Salahkah aku memiliki mimpi?
Aku lahir, sementara saudari kembarku memutuskan untuk menyerah. Itu menandakan aku berhasil untuk memertahankan hidup. Walaupun sepertinya ada yang hilang.
Aku sukses melewati TK, SD, SLTP, dan SMA. Aku mendapatkan label “Si Pendiam Super Jenius” dari teman-temanku dan “Si Diam-diam - Menghanyutkan” dari sahabatku. Hmmm kurasa itu merupakan bentuk kesuksesan yang lain. Aku juga aktif mengikuti lomba dan kegiatan: menari, voli, catur, tae kwon do, bahasa asing, cerdas cermat, dll.
Aku seorang mahasiswi. Aku mendapatkan beasiswa! Aku sukses meringankan beban ekonomi keluarga dan memberikan kebanggaan pada keluarga! Thank God! Aku terobsesi mengoleksi nilai A! Aku cinta huruf “A”!!!!
Aku sering dikagumi. Aku terlihat sombong, pelit, dan dingin.
….
Aku lelah. Segala usaha untuk menjadi yang terbaik, untuk dikagumi, itu hanyalah untuk menutupi lubang hitam dalam diriku. Aku melakukannya untuk orang yang ku cintai.
Untuk dia yang hebat, dia yang menanggung orang tua dan sepuluh orang saudaranya, dia yang dihancurkan pria yang mencuri hatinya, dia yang banyak membantu teman-temannya, dia yang akhirnya ditinggalkan. Dia, ibuku.
Aku menjauhi masalah, bermain di zona yang aman, menjadi pelajar yang baik. Demi dia, wanita agung dalam hidupku. Pria yang menyumbangkan DNA-nya kepada diriku itu telah cukup membuat masalah tanpa ku harus mewarisi keahliannya untuk menyakiti ibuku.
Wanita perkasa itu,
dia yang hanya berbangga sesaat, dia yang tuntutannya semakin besar seiring aku dewasa.
Dia…. Yan g sepertinya sulit untuk ku bahagiakan. Dia yang kebahagiaannya seperti mati bersama kekasih yang memberinya seorang anak perempuan itu. Putri satu-satunya itu.
Aku pun lelah… untuk menjadi yang terbaik, untuk bisa ini-itu tapi untuk apa? Berada di puncak tidak bisa menjamin kebahagiaan.
Aku bahagia justru ketika aku tidak peduli apa penilaian orang, melakukan hal gila, sekedar bernyanyi tidak jelas sambil menelusuri jalan yang diselimuti hiruk pikuk jalanan ibukota. Aku bahagia ketika kasih sayang dan perhatianku diterima orang lain. Orang yang juga merindukan untuk diterima apa adanya.

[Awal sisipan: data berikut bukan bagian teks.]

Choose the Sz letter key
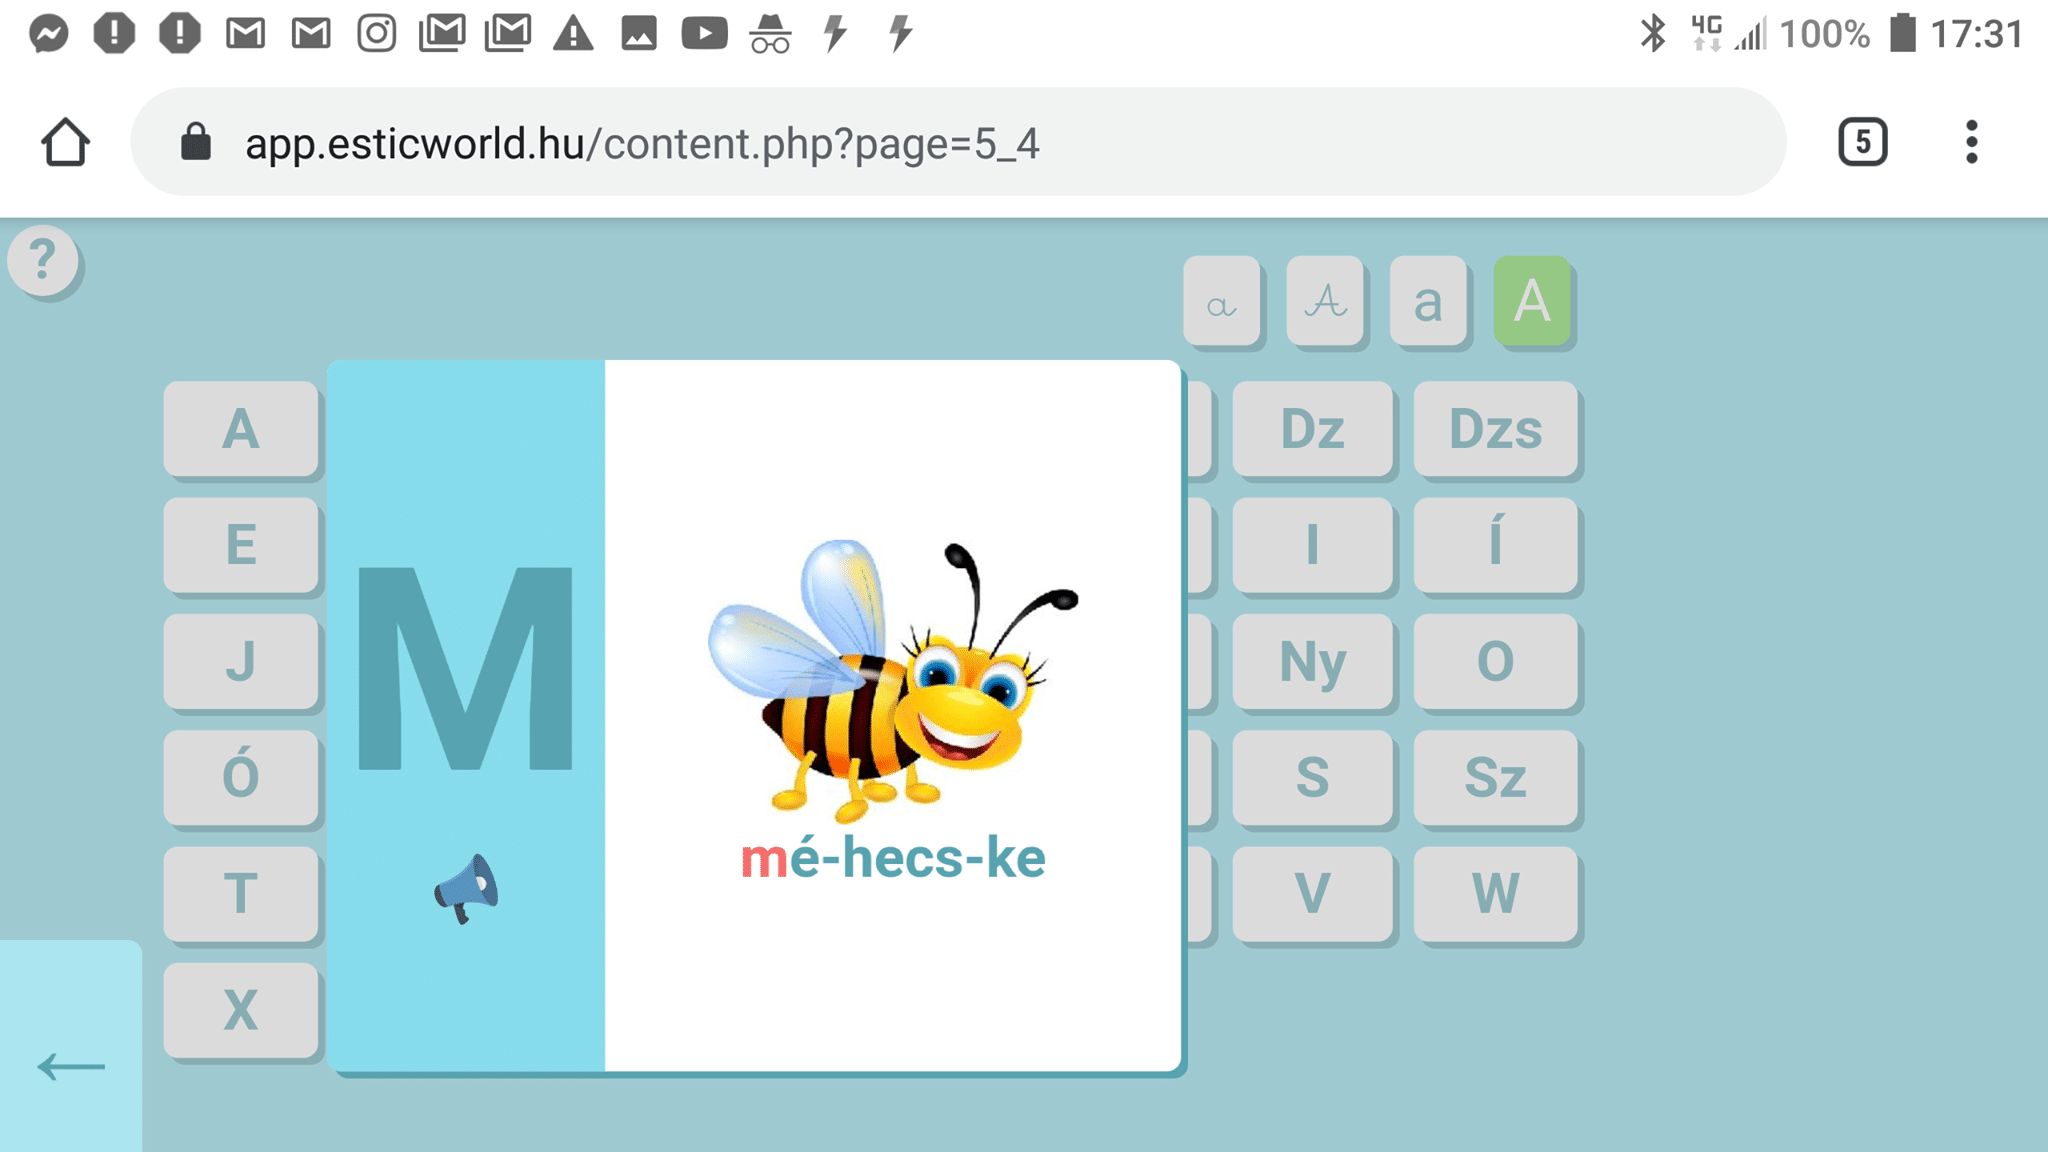This screenshot has height=1152, width=2048. [1495, 777]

Aku bahagia ketika aku bebas menjadi diri sendiri, ketika aku jauh dari wanita perkasa itu, wanita yang darahnya mengalir dalam tubuhku yang seperti tak memiliki kehidupan lagi.
Hidup tidak semudah berlogika. Tidak semudah mendapatkan nilai “A” untuk secarik kertas yang disebut “Ijasah”.
Ketika logika bertemu cinta… semua pun tak bisa terduga. Yang pintar menjadi bodoh. Itulah dunia. Ia indah karena tidak semuanya pintar dan benar. Ia indah dengan sejuta perbedaannya.